Prompt
Count how many lines of the data below contain the string "width". Reply with the number alone.

Provided entries
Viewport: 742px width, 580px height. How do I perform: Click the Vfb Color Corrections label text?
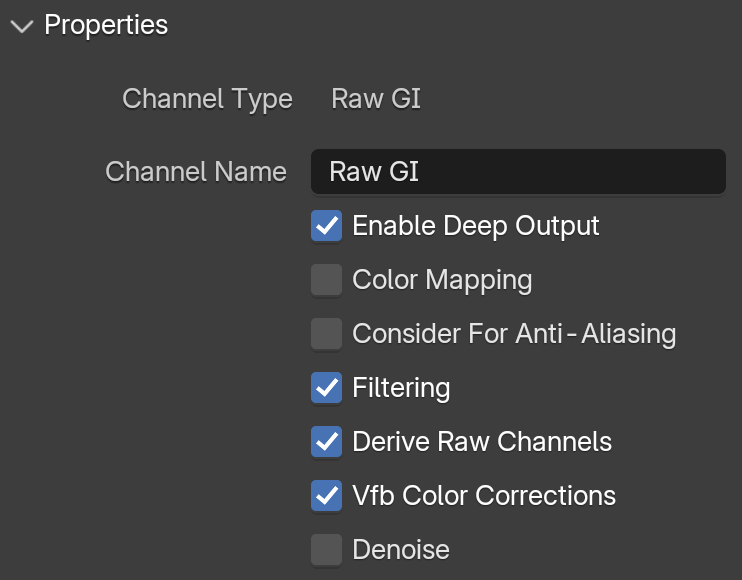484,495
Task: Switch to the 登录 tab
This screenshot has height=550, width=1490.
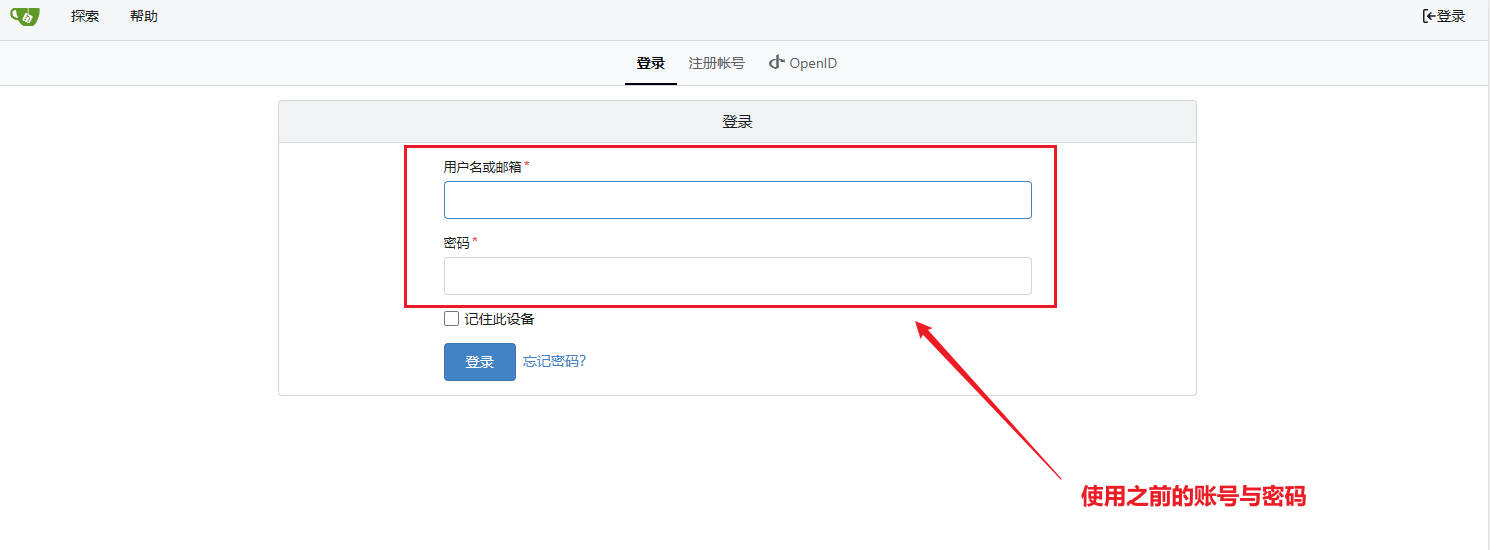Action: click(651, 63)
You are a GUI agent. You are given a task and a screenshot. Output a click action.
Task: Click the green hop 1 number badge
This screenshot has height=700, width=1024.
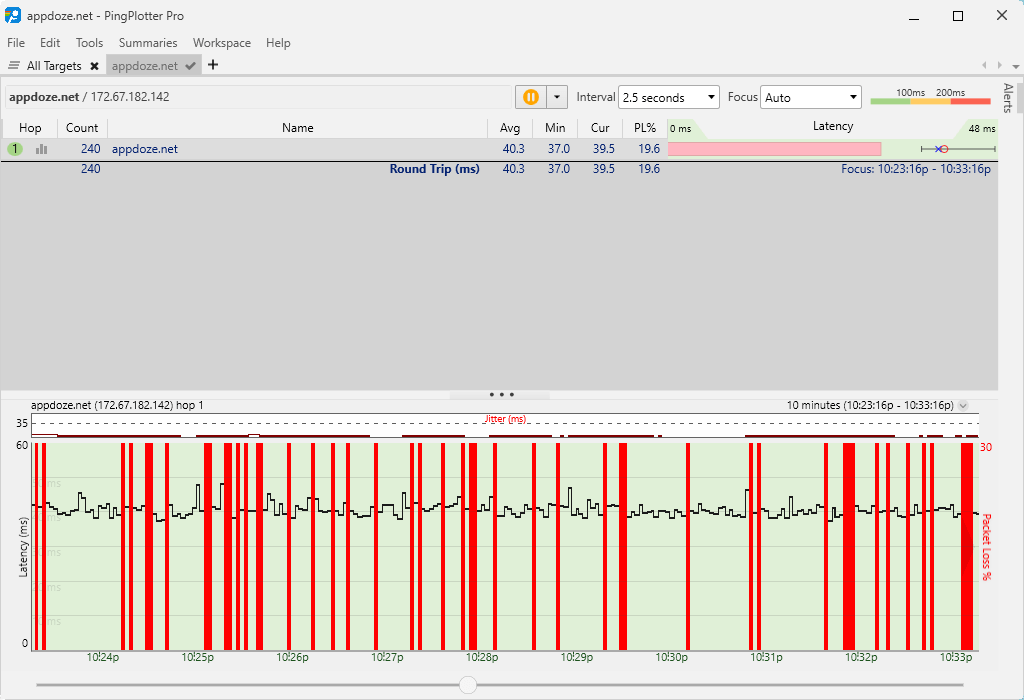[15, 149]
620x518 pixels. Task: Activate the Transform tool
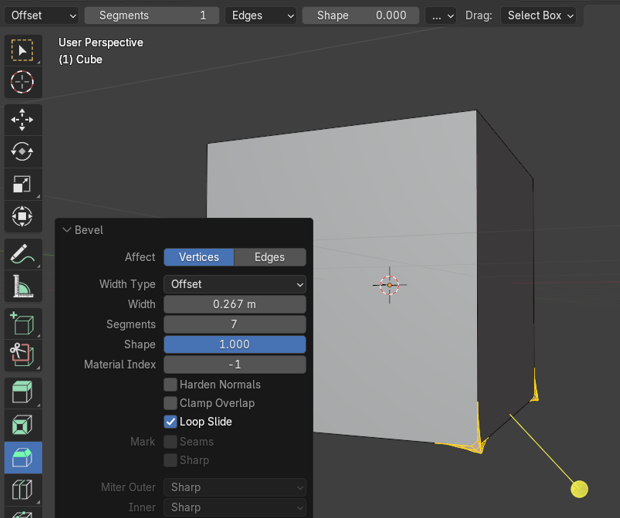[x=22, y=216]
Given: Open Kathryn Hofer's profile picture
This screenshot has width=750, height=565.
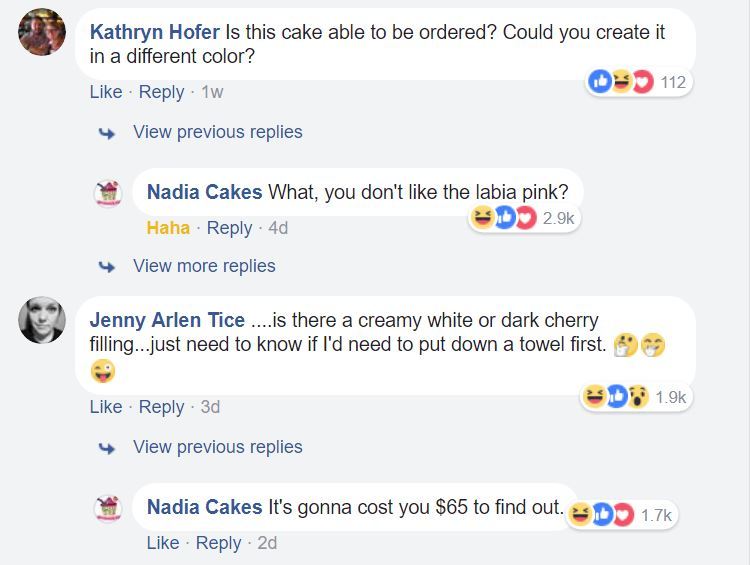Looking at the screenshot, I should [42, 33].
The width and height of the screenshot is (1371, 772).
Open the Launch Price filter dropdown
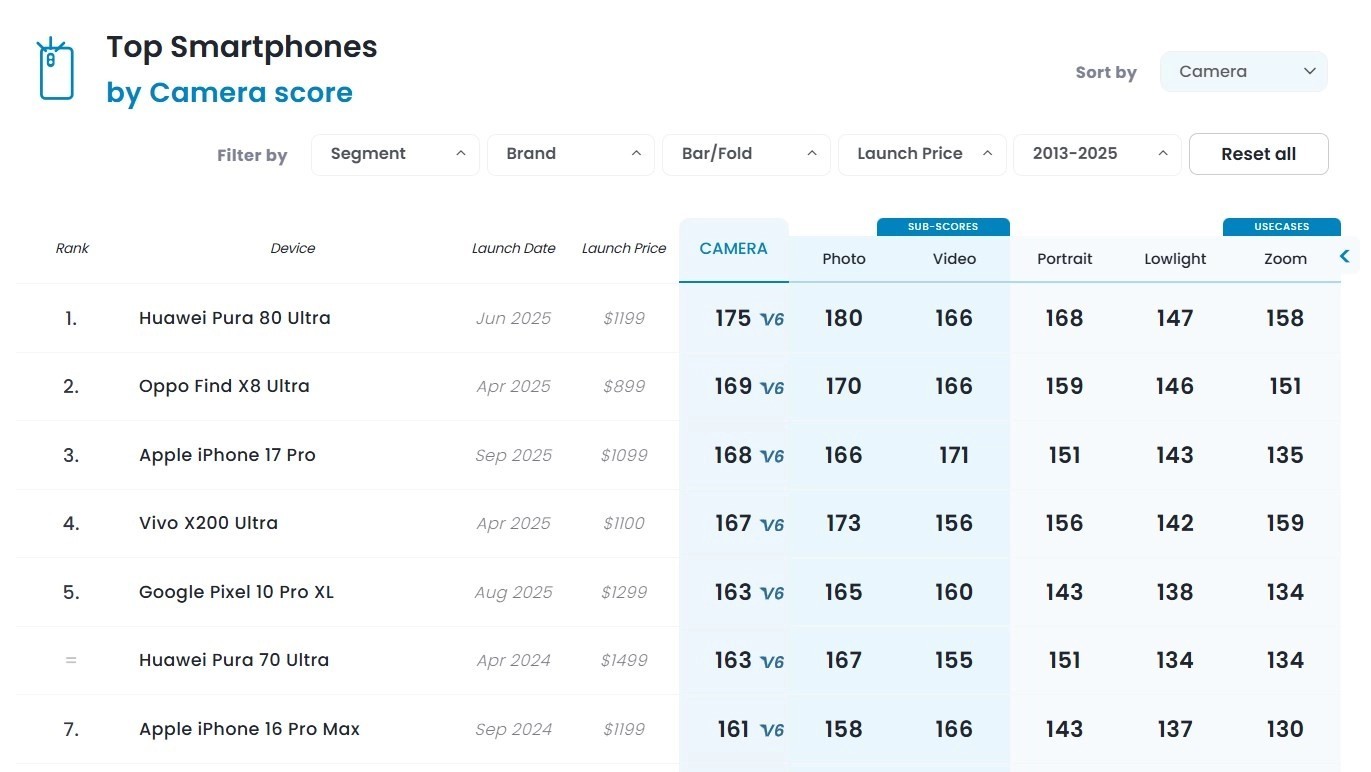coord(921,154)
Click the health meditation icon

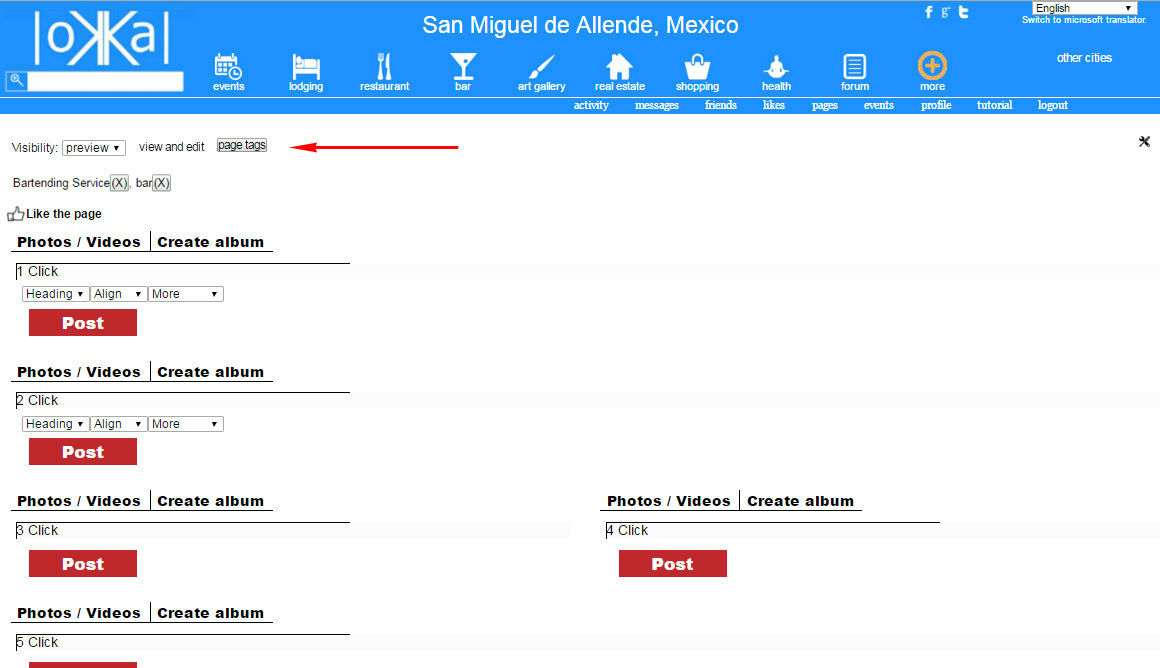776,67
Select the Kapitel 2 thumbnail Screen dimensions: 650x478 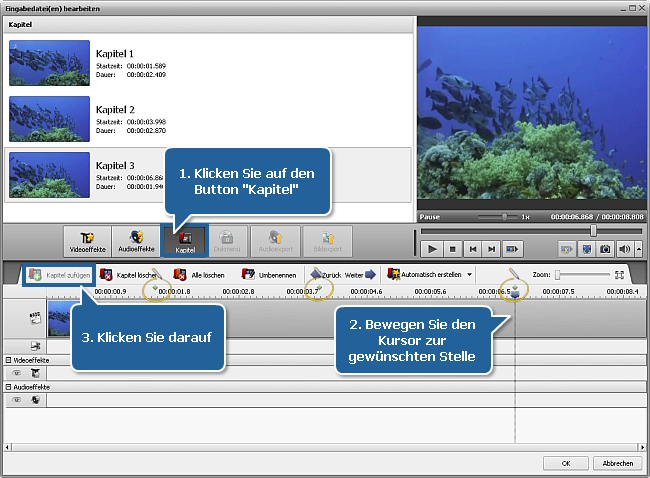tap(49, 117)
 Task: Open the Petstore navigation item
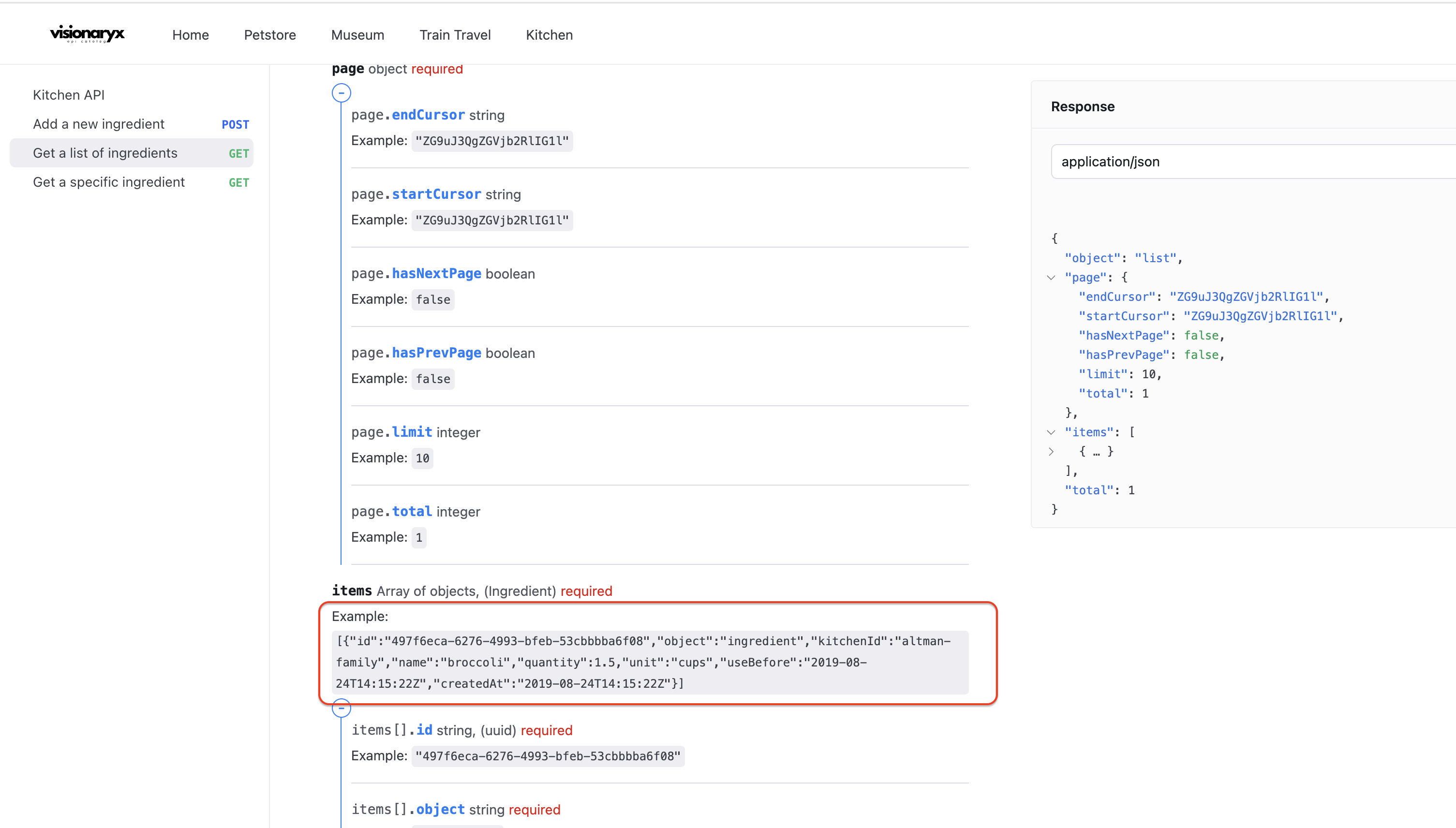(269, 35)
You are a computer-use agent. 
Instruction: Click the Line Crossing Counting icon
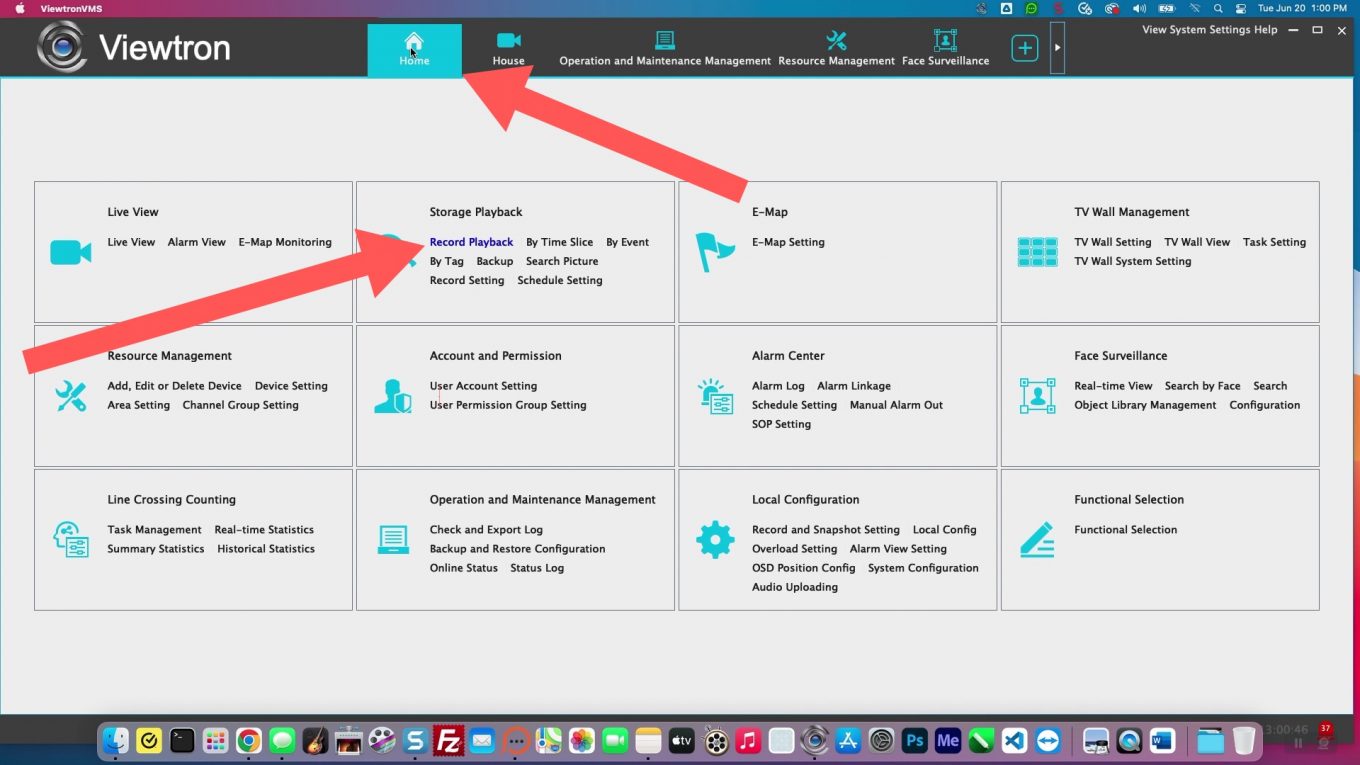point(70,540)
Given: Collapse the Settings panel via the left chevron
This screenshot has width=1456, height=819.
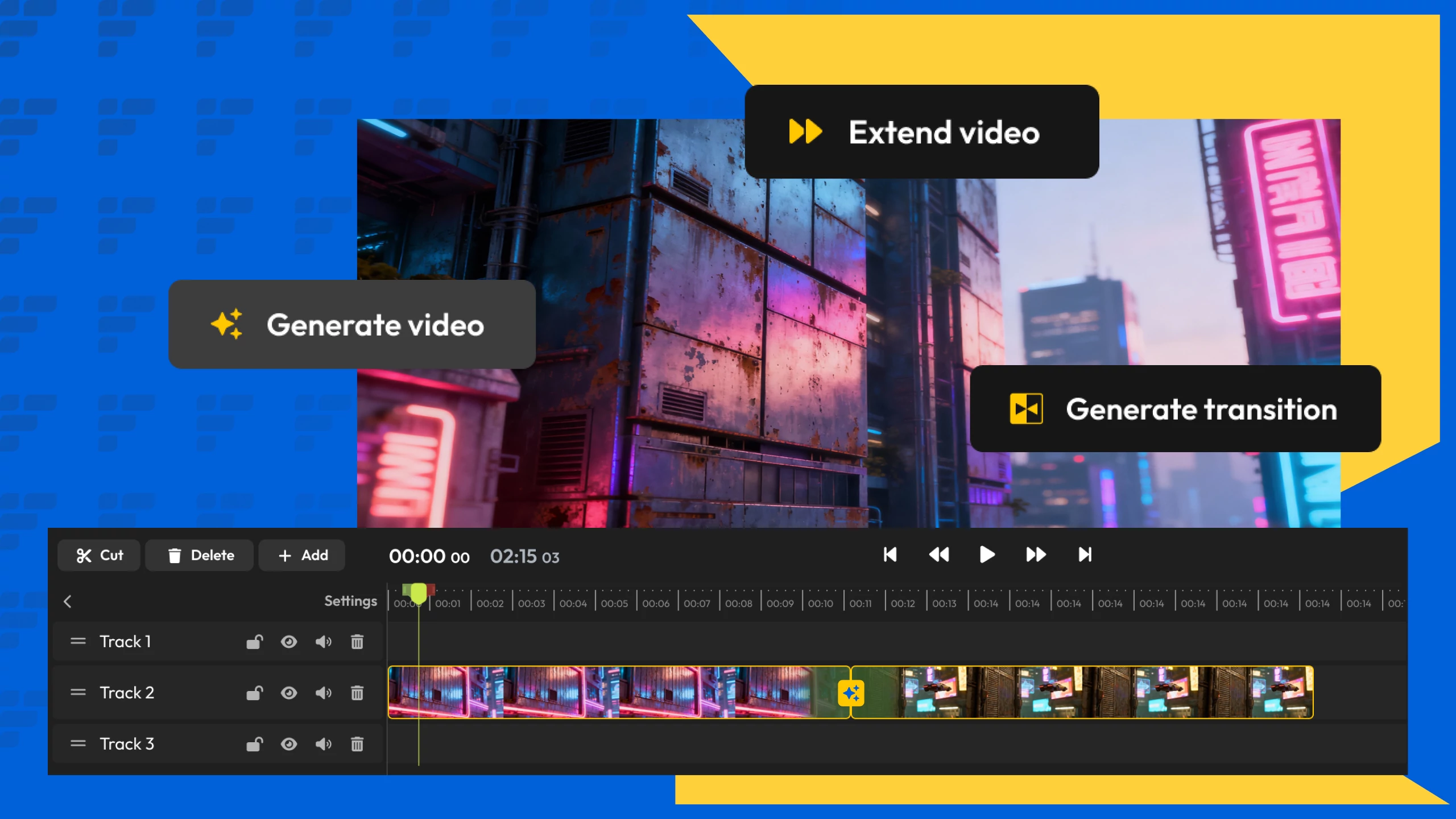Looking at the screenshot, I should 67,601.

Reply
6